The blizzard's still a-raging at my house! Once we started the snowflakes falling in the dining room, we kept on going right into the living room. The high vaulted ceiling gave us lots of airspace to fill with flurries; we used more Command hooks, more fishing line and billions more paper snowflakes to show global warming who's boss.
There was a bit of method to our madness. We decided upon a basic framework or grid of lines that we wanted to criss and cross across the room. Thinking in three dimensions, our plan was to keep each line fairly level but to layer the lines over one another to create a sense of depth. Once we got the first few hooks in place, we strung the lines and began taping up the snowflakes to see how much the lines drooped when we added the drag of the snowflakes' weight . Then we adjusted the tension on the lines and added another set of hooks to hang lines above the first set. Our process started out with a heavy trial-and-error vibe but became more refined and less up-and-down-the-ladder-to-see-how-it-looks intensive as we gained experience.
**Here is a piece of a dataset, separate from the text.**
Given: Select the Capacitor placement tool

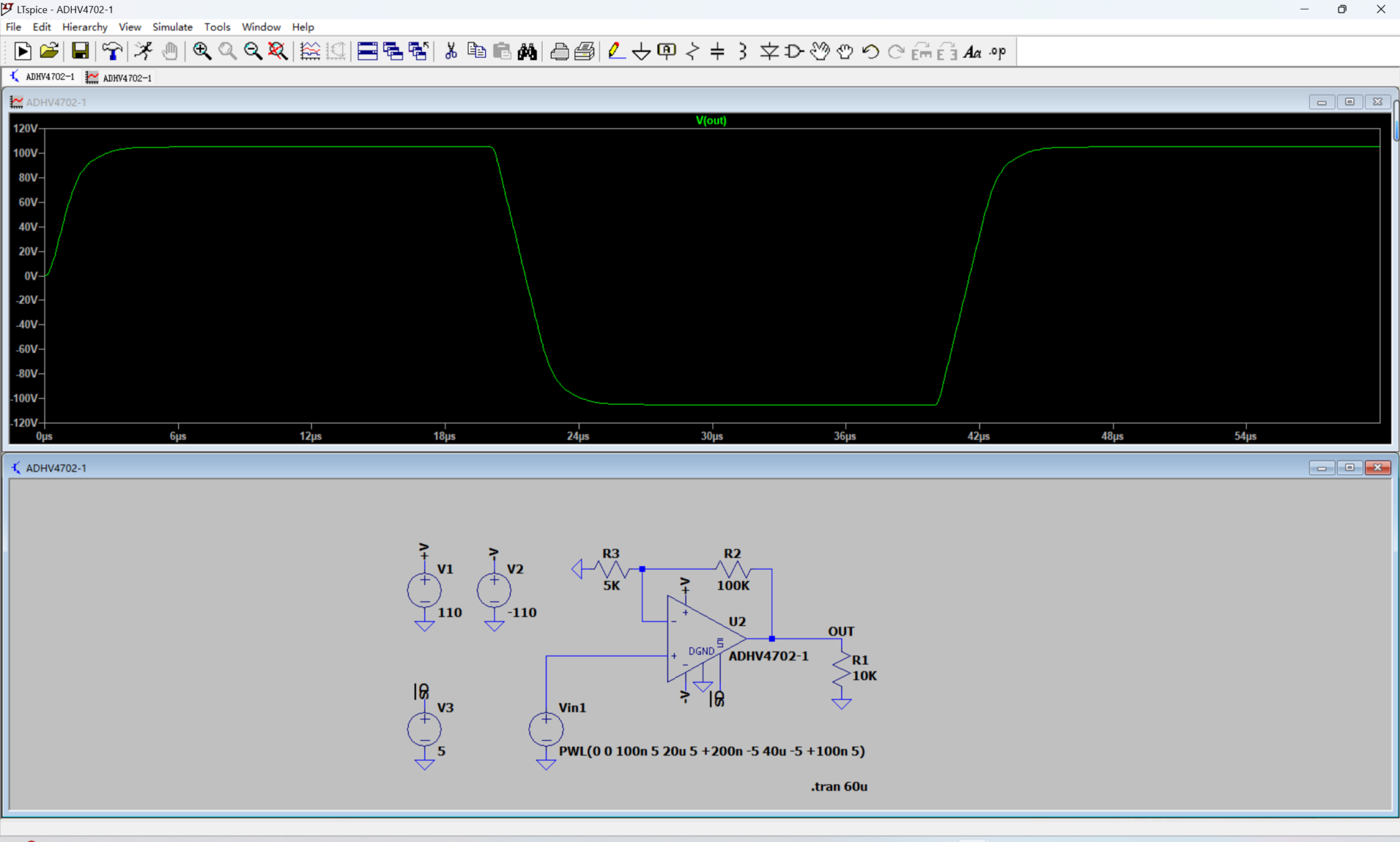Looking at the screenshot, I should click(x=717, y=51).
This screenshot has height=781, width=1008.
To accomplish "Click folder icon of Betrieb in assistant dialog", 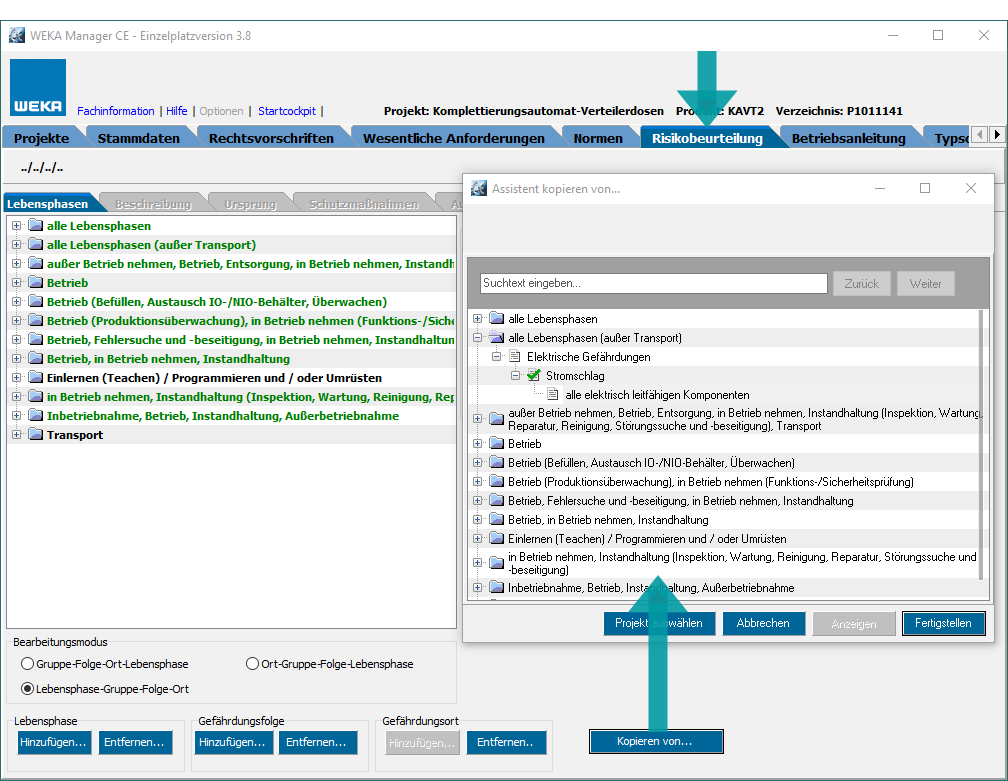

- As you evaluate your work-in-progress, be sure to check from both the perspective of a person entering the room, and someone seated within the room.
- Yes, the kittens can reach the lines from the tallest pieces of furniture, just as we feared. But after swatting down a few flakes, they got bored and moved on.
- The more space between the layers, the better.
- You cannot have too many snowflakes. Next year, we will make lots more.